Curiously, although physicians have been administering general anesthesia for nearly two centuries now, and although they have discovered dozens of different but effective anesthetic compounds, nobody actually knows exactly how anesthesia works.  We know that they all shut down body and brain functions in the same order — memory formation first, then pain sensation, then consciousness and, ultimately, breathing — across all animal species, from flies to humans.  But nitrous oxide , ether, sevoflurane, and xenon are so very different in their molecular structure that it seems highly unlikely that they function in the same way in their common effects.

 

Thomas Heimburg, a physicist at the Niels Bohr Institute in Copenhagen who trained in quantum mechanics and biophysics at the Max Planck Institute for Biophysical Chemistry in Göttingen, Germany, believes that anesthetics change the mechanical properties of nerves.  What difference would that make?  Writing for Scientific American, Douglas Fox says that,

 

If that is true, it means that nerve cells, or neurons, throughout the body and brain are mechanical machines, not the electric circuits scientists have believed in for decades (62).

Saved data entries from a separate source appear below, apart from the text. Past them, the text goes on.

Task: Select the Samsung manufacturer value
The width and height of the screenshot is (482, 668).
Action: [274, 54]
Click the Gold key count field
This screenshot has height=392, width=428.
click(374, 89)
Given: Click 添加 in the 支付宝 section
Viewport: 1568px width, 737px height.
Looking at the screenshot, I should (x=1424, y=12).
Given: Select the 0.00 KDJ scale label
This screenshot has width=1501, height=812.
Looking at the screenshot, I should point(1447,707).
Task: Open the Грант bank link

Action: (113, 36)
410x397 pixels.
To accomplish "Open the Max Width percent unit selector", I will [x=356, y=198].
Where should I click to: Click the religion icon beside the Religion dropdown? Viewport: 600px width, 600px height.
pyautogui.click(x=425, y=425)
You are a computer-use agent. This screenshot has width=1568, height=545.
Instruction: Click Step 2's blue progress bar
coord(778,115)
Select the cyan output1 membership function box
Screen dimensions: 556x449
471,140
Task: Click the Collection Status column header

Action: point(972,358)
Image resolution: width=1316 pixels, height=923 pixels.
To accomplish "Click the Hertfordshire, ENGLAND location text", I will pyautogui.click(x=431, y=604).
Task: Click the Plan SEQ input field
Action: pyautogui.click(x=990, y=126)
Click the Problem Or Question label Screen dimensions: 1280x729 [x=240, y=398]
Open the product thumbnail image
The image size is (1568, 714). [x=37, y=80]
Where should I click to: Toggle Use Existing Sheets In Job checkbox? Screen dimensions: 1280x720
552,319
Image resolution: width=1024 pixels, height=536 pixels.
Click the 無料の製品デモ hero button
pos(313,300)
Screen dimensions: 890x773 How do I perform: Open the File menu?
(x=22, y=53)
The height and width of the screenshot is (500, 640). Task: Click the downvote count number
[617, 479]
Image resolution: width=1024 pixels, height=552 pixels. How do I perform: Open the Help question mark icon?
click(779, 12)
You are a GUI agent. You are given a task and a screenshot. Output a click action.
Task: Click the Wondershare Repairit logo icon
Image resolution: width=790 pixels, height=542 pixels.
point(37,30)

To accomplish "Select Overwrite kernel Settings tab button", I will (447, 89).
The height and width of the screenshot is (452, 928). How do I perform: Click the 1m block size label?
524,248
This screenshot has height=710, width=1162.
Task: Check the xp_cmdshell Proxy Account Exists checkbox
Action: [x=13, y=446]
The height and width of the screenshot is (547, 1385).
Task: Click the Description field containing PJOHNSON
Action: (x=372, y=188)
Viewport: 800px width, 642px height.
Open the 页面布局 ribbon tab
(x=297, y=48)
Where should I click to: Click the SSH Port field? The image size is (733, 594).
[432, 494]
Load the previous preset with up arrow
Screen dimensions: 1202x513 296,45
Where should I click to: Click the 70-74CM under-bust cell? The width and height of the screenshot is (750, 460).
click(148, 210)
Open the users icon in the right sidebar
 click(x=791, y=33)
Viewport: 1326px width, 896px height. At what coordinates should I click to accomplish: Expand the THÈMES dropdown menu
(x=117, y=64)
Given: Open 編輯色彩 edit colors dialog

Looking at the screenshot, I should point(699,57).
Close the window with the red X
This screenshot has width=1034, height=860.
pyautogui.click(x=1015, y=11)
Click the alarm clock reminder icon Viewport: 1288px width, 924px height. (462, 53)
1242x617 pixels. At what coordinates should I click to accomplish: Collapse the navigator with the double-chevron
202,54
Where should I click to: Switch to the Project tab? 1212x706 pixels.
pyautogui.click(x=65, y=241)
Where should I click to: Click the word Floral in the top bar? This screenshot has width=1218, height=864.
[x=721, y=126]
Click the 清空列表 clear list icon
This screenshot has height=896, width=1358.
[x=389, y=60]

The mechanical components may have been overlooked because of an accident of history: 50 years ago off-the-shelf instruments could readily measure the tiny electric impulses in neurons but not the mechanical ones.  Hardware limitations influenced which discoveries scientists made and which ideas entered mainstream scientific thought.  (63)

 

In 1963, two British scientists, Alan Hodgkin and Andrew Huxley, won a Nobel Prize for work that established modern neurophysiology on the basis of the electrical model.

 

Some scientists, though — prominent among them Ichiji Tasaki of the National Institute of Health, who died in December 2008 after a fall at the age of ninety-eight, but who had worked seven days a week on such issues until into his nineties — challenged the Hodgkin/Huxley model.  Tasaki encountered fierce personal opposition, though, from such luminaries as the prominent neuroscientist Kenneth Cole, also at the NIH, and his own shaky English hindered him, as well.  Having begun his research in Tokyo during the isolation and economic wreckage of World War Two, Tasaki had been obliged to create his own unique lab equipment from stray components.  This permitted him an idiosyncratic point of view, allowing him to see things that others did not.

 

Heimburg, though, came across Tasaki’s work while a doctoral student in the mid-1980s.  He also went back to an old volume published by one Ernest Overton in 1901, entitled Studien über die Narkose (“Studies of Narcosis”) and to the work of the great German physicist Hermann von Helmholtz, a key figure in the development of thermodynamics in the mid-1800s.  “I find it absolutely mandatory to read these old texts,” he says.

 

Says Scientific American‘s Douglas Fox:

 

The story of the mechanical neuron holds lessons for all of science about biases and accidents of history.  It also could change our basic understanding of nerves, brains and intelligence.  Scientists have struggled to explain such daunting feats as face recognition and conversation while relying on proteins in neurons that are electrically noisy and unreliable.  Heimburg is showing how the mechanical waves may compensate for this noise.  If his theory proves out, he could rewrite biology.  Or he might just be wrong.  (63)

 

There is definitely opposition to Heimburg, especially among some neurobiologists who think that, as primarily a physicist, he is ignoring the unique perspective of their field.  As Douglas Fox says, there may be a Nobel Prize in the future.  Or nothing.

 

The article was published two years ago this month, and I’m anything but a specialist in neuroscience.  So, if anybody out there knows where things currently stand, I would be interested.

 

[Postscript:  To those who obsessively scan these entries seeking evidence of plagiarism against me:  These are, as I said above, notes from Douglas Fox, “The Brain, Reimagined: Physicists who have revived experiments from 50 years ago say nerve cells communicate with mechanical pulses, not electric ones,” Scientific American (April 2018): 60-67.  They are notes from that text.  I do not count them as my original creation.  I do not count them as a publication of mine.  They are notes, of the kind that I would, in previous days, have written onto an index card or into a notebook.  I share them because I think that some might find them of interest, and also because using them as blog entries gives me an incentive to extract them from my readings.  It’s plainly easier and faster to read and to mark passages than to copy out notes of those marked passages, but making double use of them (here currently, and as resource material for a planned future book) makes the task more agreeable to me.]